St. Rita Roman Catholic Church
1008 Maple Dr.
Webster, NY 14580
Weekend Masses: Saturday- 5:00pm
Sunday- 7:30am; 9:00am (children's liturgy); 10:30am
Daily Mass is at 8:15am on Monday, Tuesday,
Thursday, and Friday (no Mass on Wednesday)
Reconciliation: Saturday from 3:30-4:30pm
Office Hours: M-Th 9am to 4:30pm; Fri 9-12:00pm

The Twenty-Second Sunday in Ordinary Time

In the hope that you will enter more fully into the Mass

Today, we hear a tale of two suffering servants, both answering the call of God. One (Jeremiah) cries out in anguish of his pain and rejection, yet discovers he cannot refuse his calling. The other (Jesus), embraces his passion and willing goes to his place of his suffering.

In our first reading (Jeremiah 20:7-9), we hear the beautiful lament of the prophet Jeremiah, who suffered greatly because of what God has called him to do. He tried to quit but discovered he cannot resist and must continue speaking out God's truth. It "burns like fire" within him.

You duped me, O LORD, and I let myself be duped; you were too strong for me, and you triumphed. All the day I am an object of laughter; everyone mocks me. Whenever I speak, I must cry out, violence and outrage is my message; the word of the LORD has brought me derision and reproach all the day. I say to myself, I will not mention him, I will speak in his name no more. But then it becomes like fire burning in my heart, imprisoned in my bones; I grow weary holding it in, I cannot endure it.
You may remember that in last week's Gospel, Peter was elevated to the "rock" upon whom Jesus would build his Church. In this very next passage in today's Gospel, (Matthew 16:21-27), Peter is rebuked as "Satan" for suggesting that Jesus must not suffer as he described to his disciples. Here, we see Peter fearful and lamenting but not Jesus. Jesus understood what Peter, and Jeremiah, did not, "Whoever loses his life for my sake will find it".

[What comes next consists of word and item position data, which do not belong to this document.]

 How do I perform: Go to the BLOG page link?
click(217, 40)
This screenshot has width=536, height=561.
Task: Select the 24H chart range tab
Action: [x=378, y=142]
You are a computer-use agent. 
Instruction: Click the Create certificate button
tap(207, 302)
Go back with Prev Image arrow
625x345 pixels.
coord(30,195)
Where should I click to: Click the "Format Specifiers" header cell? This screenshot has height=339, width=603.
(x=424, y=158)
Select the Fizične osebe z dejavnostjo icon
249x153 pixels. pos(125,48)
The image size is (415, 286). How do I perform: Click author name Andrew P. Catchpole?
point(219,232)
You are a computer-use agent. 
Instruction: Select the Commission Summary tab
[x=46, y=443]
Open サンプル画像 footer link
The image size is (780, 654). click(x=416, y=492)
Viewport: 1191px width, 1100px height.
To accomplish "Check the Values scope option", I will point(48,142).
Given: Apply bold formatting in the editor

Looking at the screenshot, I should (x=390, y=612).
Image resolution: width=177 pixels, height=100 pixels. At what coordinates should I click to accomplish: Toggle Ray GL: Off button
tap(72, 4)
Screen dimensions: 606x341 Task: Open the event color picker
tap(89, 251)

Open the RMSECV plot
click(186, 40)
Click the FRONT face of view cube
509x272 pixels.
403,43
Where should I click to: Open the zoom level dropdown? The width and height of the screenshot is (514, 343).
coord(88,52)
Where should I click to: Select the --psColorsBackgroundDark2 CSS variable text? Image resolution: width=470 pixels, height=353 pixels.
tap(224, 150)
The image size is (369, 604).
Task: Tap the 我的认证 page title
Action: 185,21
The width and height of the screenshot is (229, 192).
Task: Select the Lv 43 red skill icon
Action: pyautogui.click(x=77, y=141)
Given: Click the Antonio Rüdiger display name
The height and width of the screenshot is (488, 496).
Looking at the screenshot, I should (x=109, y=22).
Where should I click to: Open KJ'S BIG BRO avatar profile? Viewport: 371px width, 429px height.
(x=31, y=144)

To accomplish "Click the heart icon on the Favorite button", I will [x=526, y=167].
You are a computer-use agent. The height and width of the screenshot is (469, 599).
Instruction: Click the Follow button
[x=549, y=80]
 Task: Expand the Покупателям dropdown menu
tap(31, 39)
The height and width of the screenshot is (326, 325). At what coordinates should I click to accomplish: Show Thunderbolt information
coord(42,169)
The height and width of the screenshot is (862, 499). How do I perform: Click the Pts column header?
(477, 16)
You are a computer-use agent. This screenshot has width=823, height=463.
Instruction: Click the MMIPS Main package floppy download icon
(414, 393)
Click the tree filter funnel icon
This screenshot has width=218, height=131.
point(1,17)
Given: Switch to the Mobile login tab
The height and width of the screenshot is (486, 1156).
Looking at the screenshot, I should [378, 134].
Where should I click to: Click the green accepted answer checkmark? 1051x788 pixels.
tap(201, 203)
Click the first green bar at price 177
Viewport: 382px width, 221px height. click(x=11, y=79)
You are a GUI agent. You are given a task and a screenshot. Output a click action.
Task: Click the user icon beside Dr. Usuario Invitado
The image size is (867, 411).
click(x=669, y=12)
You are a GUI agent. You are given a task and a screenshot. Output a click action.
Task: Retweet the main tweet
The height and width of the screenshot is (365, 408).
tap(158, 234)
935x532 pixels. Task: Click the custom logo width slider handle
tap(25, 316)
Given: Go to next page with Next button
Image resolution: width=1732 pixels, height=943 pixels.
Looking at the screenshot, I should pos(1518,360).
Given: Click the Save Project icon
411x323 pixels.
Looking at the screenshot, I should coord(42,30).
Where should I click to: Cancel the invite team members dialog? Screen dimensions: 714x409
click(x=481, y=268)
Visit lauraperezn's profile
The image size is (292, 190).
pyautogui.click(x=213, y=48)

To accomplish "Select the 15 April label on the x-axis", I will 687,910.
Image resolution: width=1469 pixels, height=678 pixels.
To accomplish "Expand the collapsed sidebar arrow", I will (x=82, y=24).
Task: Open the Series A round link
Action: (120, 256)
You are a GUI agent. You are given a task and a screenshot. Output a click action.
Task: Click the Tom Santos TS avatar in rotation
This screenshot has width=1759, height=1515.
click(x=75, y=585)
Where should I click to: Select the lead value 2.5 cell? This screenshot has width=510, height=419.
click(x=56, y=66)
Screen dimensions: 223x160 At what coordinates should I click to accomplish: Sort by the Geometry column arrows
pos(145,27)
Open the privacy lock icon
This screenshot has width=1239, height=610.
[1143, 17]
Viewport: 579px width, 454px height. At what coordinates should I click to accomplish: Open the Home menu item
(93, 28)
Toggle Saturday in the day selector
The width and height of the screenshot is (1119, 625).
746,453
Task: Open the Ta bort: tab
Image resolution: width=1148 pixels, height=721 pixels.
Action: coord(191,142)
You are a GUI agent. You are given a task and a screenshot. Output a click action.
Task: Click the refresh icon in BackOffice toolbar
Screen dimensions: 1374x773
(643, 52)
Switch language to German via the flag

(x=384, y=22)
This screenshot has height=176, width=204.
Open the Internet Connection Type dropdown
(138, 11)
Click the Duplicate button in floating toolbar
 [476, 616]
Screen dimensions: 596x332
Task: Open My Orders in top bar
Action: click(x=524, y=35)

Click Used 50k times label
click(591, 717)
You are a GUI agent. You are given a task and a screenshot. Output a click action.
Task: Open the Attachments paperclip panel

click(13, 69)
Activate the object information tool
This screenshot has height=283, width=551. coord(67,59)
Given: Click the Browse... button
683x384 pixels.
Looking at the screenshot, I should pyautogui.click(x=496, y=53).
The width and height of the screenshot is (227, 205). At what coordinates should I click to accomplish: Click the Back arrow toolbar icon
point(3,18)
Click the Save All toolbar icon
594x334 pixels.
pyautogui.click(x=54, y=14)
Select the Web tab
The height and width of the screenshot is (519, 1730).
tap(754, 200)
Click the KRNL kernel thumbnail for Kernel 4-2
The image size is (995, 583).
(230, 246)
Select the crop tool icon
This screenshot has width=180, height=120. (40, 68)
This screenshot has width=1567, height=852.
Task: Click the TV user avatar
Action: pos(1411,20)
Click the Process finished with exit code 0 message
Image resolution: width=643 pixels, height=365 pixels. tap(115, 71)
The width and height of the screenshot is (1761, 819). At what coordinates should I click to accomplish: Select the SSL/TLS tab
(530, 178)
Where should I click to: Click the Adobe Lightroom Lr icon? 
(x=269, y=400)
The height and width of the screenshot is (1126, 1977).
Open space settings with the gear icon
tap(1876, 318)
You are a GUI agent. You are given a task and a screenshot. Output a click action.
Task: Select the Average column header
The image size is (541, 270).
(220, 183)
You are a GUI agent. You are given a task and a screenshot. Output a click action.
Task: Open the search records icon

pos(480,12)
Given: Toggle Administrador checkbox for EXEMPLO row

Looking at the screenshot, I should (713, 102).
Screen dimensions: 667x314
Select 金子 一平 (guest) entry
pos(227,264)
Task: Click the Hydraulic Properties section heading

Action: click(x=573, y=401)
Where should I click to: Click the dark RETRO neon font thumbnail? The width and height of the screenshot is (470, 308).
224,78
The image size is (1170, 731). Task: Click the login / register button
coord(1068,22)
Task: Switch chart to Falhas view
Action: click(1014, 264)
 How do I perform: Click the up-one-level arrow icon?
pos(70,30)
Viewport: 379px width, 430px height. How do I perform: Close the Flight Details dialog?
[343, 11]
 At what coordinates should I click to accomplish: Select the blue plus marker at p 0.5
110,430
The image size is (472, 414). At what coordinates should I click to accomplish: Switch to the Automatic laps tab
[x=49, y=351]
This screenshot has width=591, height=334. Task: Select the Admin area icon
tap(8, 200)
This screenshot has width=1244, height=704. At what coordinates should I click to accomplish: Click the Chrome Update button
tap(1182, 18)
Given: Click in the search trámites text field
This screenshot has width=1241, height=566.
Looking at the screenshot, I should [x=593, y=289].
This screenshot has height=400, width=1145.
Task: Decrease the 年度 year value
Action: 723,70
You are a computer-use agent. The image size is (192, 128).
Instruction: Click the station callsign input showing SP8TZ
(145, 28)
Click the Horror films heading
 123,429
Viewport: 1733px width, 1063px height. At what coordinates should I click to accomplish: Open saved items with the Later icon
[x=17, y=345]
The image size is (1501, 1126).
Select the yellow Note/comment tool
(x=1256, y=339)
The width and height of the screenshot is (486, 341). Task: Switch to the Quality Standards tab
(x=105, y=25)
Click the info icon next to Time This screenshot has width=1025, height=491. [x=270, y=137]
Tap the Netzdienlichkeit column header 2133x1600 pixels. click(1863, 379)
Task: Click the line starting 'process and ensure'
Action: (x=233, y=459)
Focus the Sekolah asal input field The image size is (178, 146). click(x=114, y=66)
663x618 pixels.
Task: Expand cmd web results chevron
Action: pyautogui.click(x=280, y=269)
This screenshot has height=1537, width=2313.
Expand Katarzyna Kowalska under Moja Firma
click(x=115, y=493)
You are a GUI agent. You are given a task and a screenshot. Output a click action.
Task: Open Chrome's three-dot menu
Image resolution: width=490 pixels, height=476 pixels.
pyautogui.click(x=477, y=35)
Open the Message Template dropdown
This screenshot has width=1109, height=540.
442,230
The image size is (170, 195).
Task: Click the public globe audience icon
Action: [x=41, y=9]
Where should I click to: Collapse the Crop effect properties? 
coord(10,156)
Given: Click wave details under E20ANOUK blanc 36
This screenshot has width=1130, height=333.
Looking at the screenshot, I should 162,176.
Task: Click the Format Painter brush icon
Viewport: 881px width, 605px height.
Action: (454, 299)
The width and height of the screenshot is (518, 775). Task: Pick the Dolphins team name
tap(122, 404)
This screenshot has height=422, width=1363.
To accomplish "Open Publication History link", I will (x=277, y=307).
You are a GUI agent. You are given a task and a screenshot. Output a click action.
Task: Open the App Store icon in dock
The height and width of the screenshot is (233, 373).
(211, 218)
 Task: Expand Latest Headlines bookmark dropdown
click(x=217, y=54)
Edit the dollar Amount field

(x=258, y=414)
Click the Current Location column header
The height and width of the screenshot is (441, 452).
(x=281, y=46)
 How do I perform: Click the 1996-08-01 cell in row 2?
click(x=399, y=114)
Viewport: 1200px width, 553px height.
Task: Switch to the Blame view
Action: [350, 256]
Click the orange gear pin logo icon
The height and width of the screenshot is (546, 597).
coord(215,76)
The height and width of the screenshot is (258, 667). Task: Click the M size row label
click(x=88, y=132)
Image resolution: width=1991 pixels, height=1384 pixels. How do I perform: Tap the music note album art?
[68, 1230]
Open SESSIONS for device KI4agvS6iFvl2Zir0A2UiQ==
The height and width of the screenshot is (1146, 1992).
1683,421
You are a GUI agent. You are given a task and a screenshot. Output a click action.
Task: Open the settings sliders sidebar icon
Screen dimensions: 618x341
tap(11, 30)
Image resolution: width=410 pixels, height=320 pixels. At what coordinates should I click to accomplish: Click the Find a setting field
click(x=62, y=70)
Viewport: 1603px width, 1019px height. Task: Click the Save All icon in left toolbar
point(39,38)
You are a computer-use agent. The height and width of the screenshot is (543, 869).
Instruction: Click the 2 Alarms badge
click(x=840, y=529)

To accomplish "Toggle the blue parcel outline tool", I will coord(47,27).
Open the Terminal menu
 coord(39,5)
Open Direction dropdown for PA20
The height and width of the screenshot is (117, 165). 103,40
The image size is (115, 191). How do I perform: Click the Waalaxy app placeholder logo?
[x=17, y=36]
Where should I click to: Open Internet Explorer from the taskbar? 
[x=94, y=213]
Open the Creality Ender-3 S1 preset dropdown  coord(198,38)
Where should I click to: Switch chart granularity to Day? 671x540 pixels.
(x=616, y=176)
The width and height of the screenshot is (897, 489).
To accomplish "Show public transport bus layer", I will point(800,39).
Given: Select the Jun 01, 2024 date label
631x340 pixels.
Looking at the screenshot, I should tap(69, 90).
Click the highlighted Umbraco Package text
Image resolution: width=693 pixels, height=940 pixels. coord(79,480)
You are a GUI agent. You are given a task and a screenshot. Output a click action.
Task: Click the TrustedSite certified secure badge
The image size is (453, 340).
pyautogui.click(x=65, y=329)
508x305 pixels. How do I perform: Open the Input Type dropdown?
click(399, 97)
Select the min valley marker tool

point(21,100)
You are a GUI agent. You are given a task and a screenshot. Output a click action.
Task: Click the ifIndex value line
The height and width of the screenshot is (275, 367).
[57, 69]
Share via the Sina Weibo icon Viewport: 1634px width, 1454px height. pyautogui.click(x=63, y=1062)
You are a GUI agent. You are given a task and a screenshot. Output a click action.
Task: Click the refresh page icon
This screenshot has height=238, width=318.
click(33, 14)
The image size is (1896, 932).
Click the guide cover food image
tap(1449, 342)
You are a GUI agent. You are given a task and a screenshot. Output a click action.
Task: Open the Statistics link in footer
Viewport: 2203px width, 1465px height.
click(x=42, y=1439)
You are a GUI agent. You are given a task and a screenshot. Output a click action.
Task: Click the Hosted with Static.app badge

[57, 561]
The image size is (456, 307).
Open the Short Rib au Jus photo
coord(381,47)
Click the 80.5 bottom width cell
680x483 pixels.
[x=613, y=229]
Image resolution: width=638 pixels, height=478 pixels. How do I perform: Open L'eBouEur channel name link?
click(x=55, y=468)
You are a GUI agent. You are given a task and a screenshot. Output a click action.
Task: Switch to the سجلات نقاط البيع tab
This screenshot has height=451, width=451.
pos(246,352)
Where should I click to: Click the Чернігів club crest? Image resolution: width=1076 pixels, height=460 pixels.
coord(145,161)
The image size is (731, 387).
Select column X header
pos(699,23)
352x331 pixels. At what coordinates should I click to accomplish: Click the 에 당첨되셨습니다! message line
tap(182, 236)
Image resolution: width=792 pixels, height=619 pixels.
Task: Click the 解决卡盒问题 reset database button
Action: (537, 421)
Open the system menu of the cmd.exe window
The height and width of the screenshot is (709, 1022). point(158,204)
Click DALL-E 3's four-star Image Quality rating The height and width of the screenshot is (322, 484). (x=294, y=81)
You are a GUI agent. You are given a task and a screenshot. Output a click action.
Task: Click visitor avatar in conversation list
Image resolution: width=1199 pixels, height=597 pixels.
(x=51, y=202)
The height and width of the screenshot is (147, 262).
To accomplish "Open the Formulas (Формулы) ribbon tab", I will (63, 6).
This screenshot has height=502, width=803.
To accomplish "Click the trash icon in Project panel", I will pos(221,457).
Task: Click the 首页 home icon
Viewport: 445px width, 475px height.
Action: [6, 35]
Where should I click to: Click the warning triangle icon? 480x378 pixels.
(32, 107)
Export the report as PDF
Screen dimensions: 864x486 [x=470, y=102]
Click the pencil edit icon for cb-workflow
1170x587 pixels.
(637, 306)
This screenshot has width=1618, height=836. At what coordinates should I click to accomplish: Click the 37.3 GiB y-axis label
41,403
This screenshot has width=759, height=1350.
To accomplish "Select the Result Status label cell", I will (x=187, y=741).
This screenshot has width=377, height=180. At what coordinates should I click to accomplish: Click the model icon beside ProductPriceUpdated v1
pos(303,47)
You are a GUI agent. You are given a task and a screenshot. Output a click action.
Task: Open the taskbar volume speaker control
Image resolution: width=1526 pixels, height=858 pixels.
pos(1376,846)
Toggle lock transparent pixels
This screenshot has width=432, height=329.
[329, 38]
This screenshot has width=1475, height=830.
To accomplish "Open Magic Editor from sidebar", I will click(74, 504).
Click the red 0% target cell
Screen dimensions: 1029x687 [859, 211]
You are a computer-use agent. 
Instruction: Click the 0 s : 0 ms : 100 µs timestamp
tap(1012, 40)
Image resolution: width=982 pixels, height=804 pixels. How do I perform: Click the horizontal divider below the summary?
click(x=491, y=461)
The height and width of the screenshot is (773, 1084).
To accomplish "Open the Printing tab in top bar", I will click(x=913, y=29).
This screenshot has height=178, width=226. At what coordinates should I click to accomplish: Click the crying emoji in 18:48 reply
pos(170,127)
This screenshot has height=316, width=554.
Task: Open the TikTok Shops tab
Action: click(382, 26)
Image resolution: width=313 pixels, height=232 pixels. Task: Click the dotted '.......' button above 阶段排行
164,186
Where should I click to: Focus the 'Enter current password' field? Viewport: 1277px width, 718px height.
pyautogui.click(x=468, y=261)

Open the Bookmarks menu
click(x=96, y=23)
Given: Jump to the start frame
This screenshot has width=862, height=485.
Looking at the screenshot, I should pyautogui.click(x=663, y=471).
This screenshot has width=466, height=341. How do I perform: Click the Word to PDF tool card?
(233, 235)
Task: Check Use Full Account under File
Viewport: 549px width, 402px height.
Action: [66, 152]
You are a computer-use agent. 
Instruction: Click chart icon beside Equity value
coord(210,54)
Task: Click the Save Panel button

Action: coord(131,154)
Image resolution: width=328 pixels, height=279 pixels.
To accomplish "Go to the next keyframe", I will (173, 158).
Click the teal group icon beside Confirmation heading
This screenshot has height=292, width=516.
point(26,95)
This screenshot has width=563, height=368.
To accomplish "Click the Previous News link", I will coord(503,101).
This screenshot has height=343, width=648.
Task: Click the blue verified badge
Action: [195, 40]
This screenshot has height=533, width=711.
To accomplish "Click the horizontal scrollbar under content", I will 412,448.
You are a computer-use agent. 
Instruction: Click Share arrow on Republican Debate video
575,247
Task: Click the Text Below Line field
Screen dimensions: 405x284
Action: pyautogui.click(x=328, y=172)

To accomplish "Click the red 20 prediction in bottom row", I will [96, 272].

Jesus began to show his disciples that he must go to Jerusalem and suffer greatly from the elders, the chief priests, and the scribes, and be killed and on the third day be raised. Then Peter took Jesus aside and began to rebuke him, "God forbid, Lord! No such thing shall ever happen to you." He turned and said to Peter, "Get behind me, Satan! You are an obstacle to me. You are thinking not as God does, but as human beings do."
Then Jesus said to his disciples, "Whoever wishes to come after me must deny himself, take up his cross, and follow me. For whoever wishes to save his life will lose it, but whoever loses his life for my sake will find it. What profit would there be for one to gain the whole world and forfeit his life?  Or what can one give in exchange for his life? For the Son of Man will come with his angels in his Father's glory, and then he will repay all according to his conduct."
In our Epistle reading (Romans 12:1-2), St. Paul teaches us how we are to take up our cross and carry it, following Jesus example, offering "our bodies as a living sacrifice". 

I urge you, brothers and sisters, by the mercies of God, to offer your bodies as a living sacrifice, holy and pleasing to God, your spiritual worship. Do not conform yourselves to this age but be transformed by the renewal of your mind, that you may discern what is the will of God, what is good and pleasing and perfect.
To most, it would seem unthinkable to live our lives in "derision and reproach" for speaking the truth of God; and few of us would take up that cross gladly. But that may be precisely what the Spirit is calling us to do in today's readings.  When and if we do, we may very well discover, as Jeremiah did, that it "burns like fire in our hearts" as we "grow weary holding it in."